Nicholas Wilt—November 2005 Shipment Honoree
Marine Lance Cpl., 23, of Tampa, Fla.; assigned to 1st Battalion, 7th Marine Regiment, 1st Marine Division, I Marine Expeditionary Force, Marine Corps Air Ground Combat Center, Twentynine Palms, Calif.; killed Sept. 3, 2004 by enemy action in Anbar province, Iraq.
Mother, Wife Remember Marine as Quiet Hero Ready for DutySource: Michael Van Sickler, St. Petersburg Times, September 7, 2004
In a cigar box she stores in a living room cabinet, Rebecca Wilt keeps dozens of letters her son, Nicholas, wrote while serving in Iraq. Her favorite was written April 21, 2003, after Baghdad seemed under control and friendly Iraqis embraced the American troops.
“Looking at their faces was the most amazing experience in my life so far,” he printed carefully in black ink. “I once doubted joining the Marine Corps, and I used to think it was the worst decision I’ve ever made, but now I’d do it all over again.”
In his second tour of duty in Iraq, 23-year-old Lance Cpl. Nicholas Wilt was killed Friday when a bomb exploded near the Syrian border. “He was such a great human being,” said Rebecca Wilt as she thumbed through his letters. “It was an honor being his mother.”
Inspired after 9/11 to enlist, Wilt was an enthusiastic supporter of the Iraq war. But he left much behind at home, including plans of starting a family with his new wife, Mercedes.
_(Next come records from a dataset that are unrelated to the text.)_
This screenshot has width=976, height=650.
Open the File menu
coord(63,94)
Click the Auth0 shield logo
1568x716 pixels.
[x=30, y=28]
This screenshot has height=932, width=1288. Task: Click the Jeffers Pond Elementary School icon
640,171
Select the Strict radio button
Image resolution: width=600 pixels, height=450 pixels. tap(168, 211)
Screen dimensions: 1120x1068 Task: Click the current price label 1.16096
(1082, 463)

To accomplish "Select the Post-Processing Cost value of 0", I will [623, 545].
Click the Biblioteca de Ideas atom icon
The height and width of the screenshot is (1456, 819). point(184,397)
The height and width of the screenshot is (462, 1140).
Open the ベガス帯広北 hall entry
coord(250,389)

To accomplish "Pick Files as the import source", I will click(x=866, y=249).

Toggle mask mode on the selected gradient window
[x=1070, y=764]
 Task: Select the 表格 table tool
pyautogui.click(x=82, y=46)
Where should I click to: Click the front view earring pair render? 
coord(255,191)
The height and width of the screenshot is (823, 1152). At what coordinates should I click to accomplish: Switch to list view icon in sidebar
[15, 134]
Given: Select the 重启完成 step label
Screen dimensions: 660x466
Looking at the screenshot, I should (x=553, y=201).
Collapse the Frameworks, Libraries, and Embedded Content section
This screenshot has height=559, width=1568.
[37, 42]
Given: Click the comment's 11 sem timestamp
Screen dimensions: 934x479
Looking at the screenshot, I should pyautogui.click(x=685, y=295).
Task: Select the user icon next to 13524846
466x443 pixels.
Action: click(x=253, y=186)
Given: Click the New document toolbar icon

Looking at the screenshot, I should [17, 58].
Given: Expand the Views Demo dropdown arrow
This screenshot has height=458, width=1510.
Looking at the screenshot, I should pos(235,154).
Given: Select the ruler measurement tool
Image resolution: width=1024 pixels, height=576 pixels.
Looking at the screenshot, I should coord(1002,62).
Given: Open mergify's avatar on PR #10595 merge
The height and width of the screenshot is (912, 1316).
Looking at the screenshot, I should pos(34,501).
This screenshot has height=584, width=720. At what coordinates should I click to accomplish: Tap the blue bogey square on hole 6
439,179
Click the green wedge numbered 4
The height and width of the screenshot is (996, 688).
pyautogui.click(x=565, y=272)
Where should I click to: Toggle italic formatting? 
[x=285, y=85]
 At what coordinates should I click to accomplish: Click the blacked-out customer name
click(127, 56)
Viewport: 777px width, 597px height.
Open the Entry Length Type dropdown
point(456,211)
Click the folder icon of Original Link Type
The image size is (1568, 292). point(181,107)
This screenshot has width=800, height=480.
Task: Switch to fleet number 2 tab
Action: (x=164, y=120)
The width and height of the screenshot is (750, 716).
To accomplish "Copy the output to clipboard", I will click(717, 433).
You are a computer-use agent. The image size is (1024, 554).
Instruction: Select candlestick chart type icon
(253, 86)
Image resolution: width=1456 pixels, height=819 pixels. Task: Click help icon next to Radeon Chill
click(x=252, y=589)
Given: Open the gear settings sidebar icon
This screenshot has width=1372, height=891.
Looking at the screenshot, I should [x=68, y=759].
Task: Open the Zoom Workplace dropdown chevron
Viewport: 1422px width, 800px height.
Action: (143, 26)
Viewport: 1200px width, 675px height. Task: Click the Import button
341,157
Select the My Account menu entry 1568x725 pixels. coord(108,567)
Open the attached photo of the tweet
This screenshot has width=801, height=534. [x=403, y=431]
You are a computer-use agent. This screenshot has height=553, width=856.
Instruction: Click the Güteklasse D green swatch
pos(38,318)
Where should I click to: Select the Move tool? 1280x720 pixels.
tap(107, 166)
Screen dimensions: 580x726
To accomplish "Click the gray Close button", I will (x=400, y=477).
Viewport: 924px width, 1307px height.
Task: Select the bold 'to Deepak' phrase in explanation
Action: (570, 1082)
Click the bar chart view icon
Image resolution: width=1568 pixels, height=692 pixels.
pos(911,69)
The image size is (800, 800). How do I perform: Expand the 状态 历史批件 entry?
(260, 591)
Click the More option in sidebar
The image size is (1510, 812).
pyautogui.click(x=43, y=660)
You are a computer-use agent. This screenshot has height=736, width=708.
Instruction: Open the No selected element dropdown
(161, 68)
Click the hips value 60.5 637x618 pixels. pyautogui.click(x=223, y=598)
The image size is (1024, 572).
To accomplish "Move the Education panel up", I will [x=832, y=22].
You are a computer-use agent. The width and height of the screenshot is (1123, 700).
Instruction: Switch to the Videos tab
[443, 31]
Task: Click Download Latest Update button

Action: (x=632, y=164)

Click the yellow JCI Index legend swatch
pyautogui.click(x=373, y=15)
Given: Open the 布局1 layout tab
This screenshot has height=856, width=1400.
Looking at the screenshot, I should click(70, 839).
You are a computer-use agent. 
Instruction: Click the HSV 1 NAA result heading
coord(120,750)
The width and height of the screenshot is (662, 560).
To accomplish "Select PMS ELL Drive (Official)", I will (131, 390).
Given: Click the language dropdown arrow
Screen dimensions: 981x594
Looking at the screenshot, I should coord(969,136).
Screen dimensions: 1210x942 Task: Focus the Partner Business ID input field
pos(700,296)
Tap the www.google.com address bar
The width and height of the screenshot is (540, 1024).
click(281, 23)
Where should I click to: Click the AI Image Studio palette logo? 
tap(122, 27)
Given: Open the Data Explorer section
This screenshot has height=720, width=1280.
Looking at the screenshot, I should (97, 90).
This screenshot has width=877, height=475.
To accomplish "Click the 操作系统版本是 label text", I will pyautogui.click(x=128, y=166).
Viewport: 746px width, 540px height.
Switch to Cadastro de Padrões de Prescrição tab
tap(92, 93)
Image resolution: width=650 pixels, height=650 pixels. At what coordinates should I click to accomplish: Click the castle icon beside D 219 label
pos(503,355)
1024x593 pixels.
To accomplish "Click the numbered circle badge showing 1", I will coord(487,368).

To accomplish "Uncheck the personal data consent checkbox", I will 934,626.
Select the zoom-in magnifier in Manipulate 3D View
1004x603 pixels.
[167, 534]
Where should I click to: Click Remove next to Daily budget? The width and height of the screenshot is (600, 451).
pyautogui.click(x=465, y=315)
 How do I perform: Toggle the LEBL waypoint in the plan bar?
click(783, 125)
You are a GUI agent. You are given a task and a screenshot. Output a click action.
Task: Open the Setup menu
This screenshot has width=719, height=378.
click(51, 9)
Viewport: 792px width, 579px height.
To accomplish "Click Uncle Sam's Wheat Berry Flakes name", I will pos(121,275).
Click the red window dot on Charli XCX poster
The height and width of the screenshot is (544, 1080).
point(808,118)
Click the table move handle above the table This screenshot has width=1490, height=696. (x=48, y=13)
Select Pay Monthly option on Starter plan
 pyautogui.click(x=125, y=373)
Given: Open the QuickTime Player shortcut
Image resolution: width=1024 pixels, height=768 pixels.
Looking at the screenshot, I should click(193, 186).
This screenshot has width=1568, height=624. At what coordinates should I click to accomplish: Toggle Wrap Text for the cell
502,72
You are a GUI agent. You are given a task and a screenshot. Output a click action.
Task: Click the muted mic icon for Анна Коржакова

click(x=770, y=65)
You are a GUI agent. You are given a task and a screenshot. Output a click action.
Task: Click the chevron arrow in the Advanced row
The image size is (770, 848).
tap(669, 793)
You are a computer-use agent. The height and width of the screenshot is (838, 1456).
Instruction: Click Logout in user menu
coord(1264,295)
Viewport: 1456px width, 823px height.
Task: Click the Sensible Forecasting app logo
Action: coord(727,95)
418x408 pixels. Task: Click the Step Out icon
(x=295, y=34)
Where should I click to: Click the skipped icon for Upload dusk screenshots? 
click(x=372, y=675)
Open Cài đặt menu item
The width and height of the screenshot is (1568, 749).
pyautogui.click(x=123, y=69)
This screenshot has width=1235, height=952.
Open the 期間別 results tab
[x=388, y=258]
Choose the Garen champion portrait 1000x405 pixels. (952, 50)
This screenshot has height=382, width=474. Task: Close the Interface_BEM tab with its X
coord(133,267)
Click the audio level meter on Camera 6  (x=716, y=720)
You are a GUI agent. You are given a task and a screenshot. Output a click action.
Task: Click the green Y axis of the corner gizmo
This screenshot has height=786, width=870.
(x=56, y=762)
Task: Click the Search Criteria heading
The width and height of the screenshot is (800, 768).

As he sat in his kitchen Monday, Wilt’s father-in-law wondered why men like Wilt keep returning to the war. “He was one of the first ones in Iraq, why does he have to go back?” said Richard Maestrelli. “He already faced down danger once. I don’t think it’s right he’s forced to do it a second time.”
He was ready to go back a third time if needed, said Mercedes Wilt. Doing more than others was something Wilt always did, she said. He wanted to serve his country. And after he finished his four-year hitch, he told her, he would dedicate his life to making her happy.
A graduate of Tampa Catholic High School, Wilt met Mercedes in the spring of 2001 at a friend’s party. “The world just melted away and we talked for hours that night,” Mercedes Wilt said. They weren’t dating long before the terrorist attacks of 9/11. After that, Wilt talked about joining the Marines. “The night I told him I loved him was the same night he told me he was a Marine,” she said. “I was petrified. I realized the man I was in love with was going to fight a war.”
Wilt was among the first U.S. troops to invade Iraq. He called once on a reporter’s cell phone to tell Mercedes about one of Saddam Hussein’s palaces. He marveled at the mammoth pools and the gold toilet seats.
A machine gunner on a Hummer that scouted for tanks, Wilt captured much of what he saw in letters to family and friends. In April 2003, he wrote about seeing a Marine shoot an Iraqi who had been shooting at them.
“But in the process, another Iraqi was standing near the incident and was accidentally shot twice,” Wilt wrote. “While the Marines were securing the street, the innocent man that was shot came up to the Marine who shot him and told him, “Thank you for killing that man and thank you for everything you’ve done.’ Then he said, “now I go to hospital.’ Can you imagine that?”
Mercedes Wilt keeps his letters in a binder notebook. “I’d get a letter just about every day,” she said.
When Wilt finished his first tour of duty in October 2003, he and Mercedes had a wedding with all of their friends and family. They had their honeymoon in Mexico, then moved to a base in California. By the end of August, Wilt was deployed again. This time, Mercedes Wilt said, she was filled with dread. “The whole week before he left, I was a baby,” she said.
On their last night, they ate a home cooked lasagna dinner and listened to a CD of love songs. “We just talked and cried,” Mercedes Wilt said. As they hugged goodbye the next morning, Wilt told her she meant everything to him. “I’m glad we at least got an official goodbye,” she said. “I at least have that.”
In the next few days, Mercedes said she expects to get his final letter, which he wrote during the plane ride to Kuwait. He called on Thursday, asking if she was okay. She said she was feeling blue and he wanted to cheer her up.
Now, she said she doesn’t know what to feel. “I’m hurt, I’m numb, I’m just outraged,” she said. “They robbed me of my life with him, my soul mate, the man I wanted to have children with. I pray to God every night hoping I’m pregnant so I can see his face again.”
The members of Landstuhl Hospital Care Project were honored to remember Nicholas during the month of November 2005 with our shipments to the Landstuhl Regional Medical Center in Germany, and U.S. military hospitals in Iraq and Afghanistan. Our thoughts and prayers remain with Nicholas’s family and friends today and in the years to come.